ストレス障害(適応障害、PTSDなど)
ストレス障害(適応障害、PTSDなど)
誰でも人間関係や仕事上の問題、家庭の問題などでストレスを感じると、心理面、身体面、行動面で変化が生じます。このような変化をストレス反応と呼びます。ストレスに対する反応が強く、ご本人の日常生活にも支障を生じさせてしまうのがストレス障害です。
ストレス障害には、強烈なできごとの後に発生する急性ストレス障害(ASD)、心的外傷後ストレス障害(PTSD)、日常生活上の様々なストレスが原因となって生じる適応障害などがあります。
日常生活に支障が出るような症状がある場合は、お気軽にご相談ください。当院では、まずしっかりと症状やきっかけとなった出来事などを伺います。その上で、疾患がどのようなものかを丁寧に説明し、一人ひとりの状況に合わせて回復への治療を一緒に行っていきます。
適応障害とは、日常生活上の様々なストレスが原因となり、憂うつ感、不安、頭痛、不眠、イライラなど、心身に様々な症状が現れて支障をきたす状態をいいます。悪化すると仕事や学業などにいけなくなり、無断で欠勤してしまうなどといった状況もおこります。ストレス因子に対する反応であり、症状はストレスが生じてから3か月以内に出現し、情緒面や行動面で多彩な症状がみられます。うつ病と似たような気分の落ち込みが認められますが、因果関係のはっきりしているストレスがあり、その原因が解決すると症状は次第に改善する点が異なります。そのため、ストレスに圧迫される状況にないときは通常の日常生活が送れることが多く、またうつ病ではあらわれることの少ない攻撃性などがあることも特徴となっています。しかし、この状態を放置して長期化させてしまうと、うつ病に移行してしまう可能性もありますので注意が必要です。

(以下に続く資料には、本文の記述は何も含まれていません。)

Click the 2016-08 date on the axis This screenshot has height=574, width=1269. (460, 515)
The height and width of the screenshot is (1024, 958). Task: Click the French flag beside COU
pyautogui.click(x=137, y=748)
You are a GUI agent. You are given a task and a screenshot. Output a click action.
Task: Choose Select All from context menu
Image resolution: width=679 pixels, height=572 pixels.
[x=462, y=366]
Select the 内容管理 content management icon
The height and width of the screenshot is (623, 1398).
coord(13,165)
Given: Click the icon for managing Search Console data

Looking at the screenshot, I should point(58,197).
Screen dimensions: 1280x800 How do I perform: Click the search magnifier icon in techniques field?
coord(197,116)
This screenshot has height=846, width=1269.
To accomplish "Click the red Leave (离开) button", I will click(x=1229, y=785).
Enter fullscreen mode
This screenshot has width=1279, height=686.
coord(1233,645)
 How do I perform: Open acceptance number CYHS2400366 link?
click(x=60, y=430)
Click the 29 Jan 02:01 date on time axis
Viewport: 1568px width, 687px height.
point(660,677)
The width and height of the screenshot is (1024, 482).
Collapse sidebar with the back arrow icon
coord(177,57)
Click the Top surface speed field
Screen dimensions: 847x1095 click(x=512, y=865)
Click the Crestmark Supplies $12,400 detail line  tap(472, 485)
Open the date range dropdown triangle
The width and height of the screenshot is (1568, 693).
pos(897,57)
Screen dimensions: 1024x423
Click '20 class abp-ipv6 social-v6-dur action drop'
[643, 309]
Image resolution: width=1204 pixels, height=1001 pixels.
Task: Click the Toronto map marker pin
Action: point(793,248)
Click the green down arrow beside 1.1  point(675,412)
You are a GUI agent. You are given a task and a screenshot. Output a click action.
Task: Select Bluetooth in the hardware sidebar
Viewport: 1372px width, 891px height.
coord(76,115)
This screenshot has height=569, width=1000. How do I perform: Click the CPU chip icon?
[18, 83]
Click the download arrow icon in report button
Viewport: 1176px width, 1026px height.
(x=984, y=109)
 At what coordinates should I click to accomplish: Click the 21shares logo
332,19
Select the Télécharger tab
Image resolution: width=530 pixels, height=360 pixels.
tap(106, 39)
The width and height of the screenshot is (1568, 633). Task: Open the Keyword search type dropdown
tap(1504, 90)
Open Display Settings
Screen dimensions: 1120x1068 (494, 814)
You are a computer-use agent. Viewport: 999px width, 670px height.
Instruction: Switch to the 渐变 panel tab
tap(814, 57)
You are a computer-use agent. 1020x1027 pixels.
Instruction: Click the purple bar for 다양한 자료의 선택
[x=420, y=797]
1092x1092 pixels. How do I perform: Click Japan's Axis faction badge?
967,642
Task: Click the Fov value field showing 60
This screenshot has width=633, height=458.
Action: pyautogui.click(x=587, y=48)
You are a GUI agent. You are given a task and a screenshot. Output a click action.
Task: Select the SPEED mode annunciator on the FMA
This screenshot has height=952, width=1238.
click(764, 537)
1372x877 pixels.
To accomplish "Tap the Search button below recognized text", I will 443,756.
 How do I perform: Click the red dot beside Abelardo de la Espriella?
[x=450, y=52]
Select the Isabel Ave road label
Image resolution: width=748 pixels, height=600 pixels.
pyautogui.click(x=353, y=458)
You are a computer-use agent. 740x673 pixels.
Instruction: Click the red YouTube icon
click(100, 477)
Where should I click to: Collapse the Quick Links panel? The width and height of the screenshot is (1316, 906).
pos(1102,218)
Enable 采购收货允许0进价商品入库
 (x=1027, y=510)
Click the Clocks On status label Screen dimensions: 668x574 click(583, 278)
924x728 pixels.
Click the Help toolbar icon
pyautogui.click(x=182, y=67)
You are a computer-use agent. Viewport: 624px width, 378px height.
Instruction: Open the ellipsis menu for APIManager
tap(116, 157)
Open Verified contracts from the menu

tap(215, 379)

治療の1つとしてストレッサーを取り除くことが挙げられます。例えば、暴言を繰り返す恋人から離れるために助けを求める、休職をして職場環境から一度離れるなどがこれにあたります。ストレスの原因が取り除くことができる、離れられるものであればこれが可能ですが、自分の意志では変えられない場合は本人がその環境に合わせて行動や意識を変えて適応する力を高める方法もあります。その場合は、出来事への考え方を修正したり行動の仕方を変えたりして気分のコントロールを図る認知行動療法などがあります。
急性ストレス障害は英語のAcute Stress DisorderからASDと省略されて呼ばれることもあります。日常的なストレスによって引き起こされるものではなく、事故、犯罪、暴力、戦争、災害など恐ろしい出来事に遭遇するなどによって発症するものです。それは、直接的な出来事と間接的な出来事である場合があります。直接的な出来事には、心身に重篤なけがや死ぬかもしれないといった事故などの経験があげられます。一方間接的な出来事の場合は、目の前で他人に起こった出来事を目撃することや身近な人や友人、家族に起こった出来事などがあげられます。
ASDはストレスを受けた後、しばらくすると発症し、1か月以内には症状が消えていくものです。それより長く続く場合は、次項で説明する心的外傷後ストレス症候群(PTSD)と診断されます。治療としては、ストレス環境から離れることが重要で、支持的な精神療法や認知行動療法、薬物療法を行います。
心的外傷後ストレス障害は、一般的には英語のPost Traumatic Stress Disorderの略語であるPTSDという名で知られています。ASDと同様、事故、犯罪、暴力、戦争、災害などの強いストレスを受けたことがきっかけになります。その体験が本人の中にいつまでも残り、なんども繰り返し思い出してしまうフラッシュバックを起こします。特に、トラウマとなるきっかけになったできごとを思い出すような状況になると、急に感情が不安定になってしまいます。また、そのできごとが起こった場所や状況を回避するような行動にでることがあります。その他には、眠ったり集中することが難しくなる、警戒心をたえず強くしているためにさらにストレスを感じてしまう、感情が麻痺して以前は楽しんでいたことに対する関心が薄れる、といった症状が出現することもあります。PTSDの症状は最低でも1か月以上、長期にわたって続くことが特徴となっています。
治療としては、強い不安にかられること、感情のコントロールができないなど、社会生活の支障となっていることに対し薬物療法などの対症療法を行うことと、トラウマそのものを乗り越えるための心理療法とがあります。